- Problem to solve
Reproduce the following rows verbatim, starting with the line that contains "Where should I click to: Click" and ending with the line that contains "point(44,40)", including both of those lines.

Element and text location data:
━━━━━━━━━━━━━━━━━━━━
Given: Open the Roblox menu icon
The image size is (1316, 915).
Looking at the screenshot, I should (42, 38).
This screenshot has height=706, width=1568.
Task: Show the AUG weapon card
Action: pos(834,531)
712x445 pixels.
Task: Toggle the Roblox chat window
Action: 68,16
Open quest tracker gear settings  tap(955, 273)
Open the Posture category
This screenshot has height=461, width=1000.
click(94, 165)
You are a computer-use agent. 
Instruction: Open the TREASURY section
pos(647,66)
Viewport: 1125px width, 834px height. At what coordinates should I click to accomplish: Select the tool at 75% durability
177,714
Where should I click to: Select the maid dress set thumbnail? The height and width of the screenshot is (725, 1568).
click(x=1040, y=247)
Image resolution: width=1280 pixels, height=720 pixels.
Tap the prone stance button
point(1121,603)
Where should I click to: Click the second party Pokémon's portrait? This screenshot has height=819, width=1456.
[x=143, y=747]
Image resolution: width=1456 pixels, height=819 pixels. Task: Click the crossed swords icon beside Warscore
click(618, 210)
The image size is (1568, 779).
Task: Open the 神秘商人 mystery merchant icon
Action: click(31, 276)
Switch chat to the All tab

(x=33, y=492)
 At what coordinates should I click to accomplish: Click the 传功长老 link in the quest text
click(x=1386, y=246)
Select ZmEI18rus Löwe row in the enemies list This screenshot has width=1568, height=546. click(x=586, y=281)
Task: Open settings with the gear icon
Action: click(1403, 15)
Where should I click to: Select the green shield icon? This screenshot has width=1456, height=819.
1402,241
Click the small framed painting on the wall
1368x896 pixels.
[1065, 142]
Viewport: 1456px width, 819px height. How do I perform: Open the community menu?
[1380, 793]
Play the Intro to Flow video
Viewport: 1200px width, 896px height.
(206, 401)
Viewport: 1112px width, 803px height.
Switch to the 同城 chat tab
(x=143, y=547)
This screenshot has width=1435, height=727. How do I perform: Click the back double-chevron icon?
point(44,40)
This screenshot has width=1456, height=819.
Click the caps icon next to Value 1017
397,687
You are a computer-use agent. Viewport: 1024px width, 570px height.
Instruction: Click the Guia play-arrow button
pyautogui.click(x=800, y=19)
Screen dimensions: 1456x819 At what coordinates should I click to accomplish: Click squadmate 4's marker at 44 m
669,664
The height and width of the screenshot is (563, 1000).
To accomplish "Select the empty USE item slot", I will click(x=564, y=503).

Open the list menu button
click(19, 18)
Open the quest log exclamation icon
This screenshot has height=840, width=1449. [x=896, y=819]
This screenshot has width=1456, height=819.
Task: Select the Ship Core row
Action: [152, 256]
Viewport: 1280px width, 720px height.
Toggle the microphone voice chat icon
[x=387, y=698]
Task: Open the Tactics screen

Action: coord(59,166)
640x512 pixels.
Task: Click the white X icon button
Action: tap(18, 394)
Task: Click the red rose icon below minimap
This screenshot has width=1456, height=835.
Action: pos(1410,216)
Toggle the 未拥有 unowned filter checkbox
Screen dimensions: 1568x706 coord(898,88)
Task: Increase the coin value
━━━━━━━━━━━━━━━━━━━━
- Full response
Where should I click to: Click the second party Pokémon's portrait? This screenshot has height=819, width=1456.
[x=143, y=747]
Image resolution: width=1456 pixels, height=819 pixels. Task: Click the crossed swords icon beside Warscore
click(618, 210)
The image size is (1568, 779).
Task: Open the 神秘商人 mystery merchant icon
Action: click(31, 276)
Switch chat to the All tab

(x=33, y=492)
 At what coordinates should I click to accomplish: Click the 传功长老 link in the quest text
click(x=1386, y=246)
Select ZmEI18rus Löwe row in the enemies list This screenshot has width=1568, height=546. click(x=586, y=281)
Task: Open settings with the gear icon
Action: click(1403, 15)
Where should I click to: Select the green shield icon? This screenshot has width=1456, height=819.
1402,241
Click the small framed painting on the wall
1368x896 pixels.
[1065, 142]
Viewport: 1456px width, 819px height. How do I perform: Open the community menu?
[1380, 793]
Play the Intro to Flow video
Viewport: 1200px width, 896px height.
(206, 401)
Viewport: 1112px width, 803px height.
Switch to the 同城 chat tab
(x=143, y=547)
This screenshot has width=1435, height=727. How do I perform: Click the back double-chevron icon?
point(44,40)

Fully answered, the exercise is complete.